◆ DATA SHOWN ◆
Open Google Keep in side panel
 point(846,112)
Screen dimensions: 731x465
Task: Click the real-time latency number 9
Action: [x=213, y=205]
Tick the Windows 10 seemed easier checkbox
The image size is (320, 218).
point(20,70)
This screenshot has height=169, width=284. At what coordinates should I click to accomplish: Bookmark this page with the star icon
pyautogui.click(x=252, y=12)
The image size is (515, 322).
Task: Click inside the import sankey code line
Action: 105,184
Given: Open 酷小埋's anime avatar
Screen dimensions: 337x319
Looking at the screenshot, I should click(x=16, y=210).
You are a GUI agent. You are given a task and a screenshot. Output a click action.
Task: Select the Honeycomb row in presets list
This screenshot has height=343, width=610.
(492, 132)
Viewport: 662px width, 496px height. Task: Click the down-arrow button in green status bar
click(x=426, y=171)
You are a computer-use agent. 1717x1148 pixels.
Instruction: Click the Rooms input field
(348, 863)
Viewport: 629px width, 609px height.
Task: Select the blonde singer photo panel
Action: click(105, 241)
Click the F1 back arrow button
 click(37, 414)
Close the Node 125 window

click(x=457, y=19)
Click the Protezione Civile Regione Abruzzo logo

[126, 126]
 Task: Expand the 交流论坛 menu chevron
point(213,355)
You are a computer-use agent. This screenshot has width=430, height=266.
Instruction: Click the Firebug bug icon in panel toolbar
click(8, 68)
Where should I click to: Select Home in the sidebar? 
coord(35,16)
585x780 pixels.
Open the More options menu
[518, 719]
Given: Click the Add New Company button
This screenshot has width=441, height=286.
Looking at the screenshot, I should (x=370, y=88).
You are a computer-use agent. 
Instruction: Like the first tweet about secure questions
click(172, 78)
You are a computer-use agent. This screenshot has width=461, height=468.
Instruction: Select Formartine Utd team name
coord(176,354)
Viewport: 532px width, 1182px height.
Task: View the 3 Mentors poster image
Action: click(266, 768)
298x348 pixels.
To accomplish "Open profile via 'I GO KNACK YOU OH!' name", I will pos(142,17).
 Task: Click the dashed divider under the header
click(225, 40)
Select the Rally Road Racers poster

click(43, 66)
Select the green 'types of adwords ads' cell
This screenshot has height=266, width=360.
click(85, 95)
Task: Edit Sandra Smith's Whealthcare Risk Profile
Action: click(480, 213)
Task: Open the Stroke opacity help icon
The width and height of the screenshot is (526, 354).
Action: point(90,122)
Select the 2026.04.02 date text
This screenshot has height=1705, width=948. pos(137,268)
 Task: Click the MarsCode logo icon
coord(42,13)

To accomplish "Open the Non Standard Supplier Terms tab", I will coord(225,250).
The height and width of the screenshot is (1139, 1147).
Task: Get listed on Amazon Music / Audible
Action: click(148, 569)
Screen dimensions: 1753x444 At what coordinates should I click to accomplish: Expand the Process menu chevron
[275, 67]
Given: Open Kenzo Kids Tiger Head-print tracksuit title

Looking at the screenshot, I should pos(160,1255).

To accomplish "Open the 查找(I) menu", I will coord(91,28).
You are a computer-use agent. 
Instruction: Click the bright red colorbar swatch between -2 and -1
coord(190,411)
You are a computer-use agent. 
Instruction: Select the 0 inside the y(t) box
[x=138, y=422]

◆ EXERCISE DESCRIPTION ◆
In the listing above, the lines from the one containing "This screenshot has height=169, width=284." through the one containing "Given: Click the Add New Company button" must be set down exactly, with no other lines.

◆ THE COMPLETED TASK ◆
This screenshot has height=169, width=284. At what coordinates should I click to accomplish: Bookmark this page with the star icon
pyautogui.click(x=252, y=12)
The image size is (515, 322).
Task: Click inside the import sankey code line
Action: 105,184
Given: Open 酷小埋's anime avatar
Screen dimensions: 337x319
Looking at the screenshot, I should click(x=16, y=210).
You are a GUI agent. You are given a task and a screenshot. Output a click action.
Task: Select the Honeycomb row in presets list
This screenshot has height=343, width=610.
(492, 132)
Viewport: 662px width, 496px height. Task: Click the down-arrow button in green status bar
click(x=426, y=171)
You are a computer-use agent. 1717x1148 pixels.
Instruction: Click the Rooms input field
(348, 863)
Viewport: 629px width, 609px height.
Task: Select the blonde singer photo panel
Action: click(105, 241)
Click the F1 back arrow button
 click(37, 414)
Close the Node 125 window

click(x=457, y=19)
Click the Protezione Civile Regione Abruzzo logo

[126, 126]
 Task: Expand the 交流论坛 menu chevron
point(213,355)
You are a computer-use agent. This screenshot has width=430, height=266.
Instruction: Click the Firebug bug icon in panel toolbar
click(8, 68)
Where should I click to: Select Home in the sidebar? 
coord(35,16)
585x780 pixels.
Open the More options menu
[518, 719]
Given: Click the Add New Company button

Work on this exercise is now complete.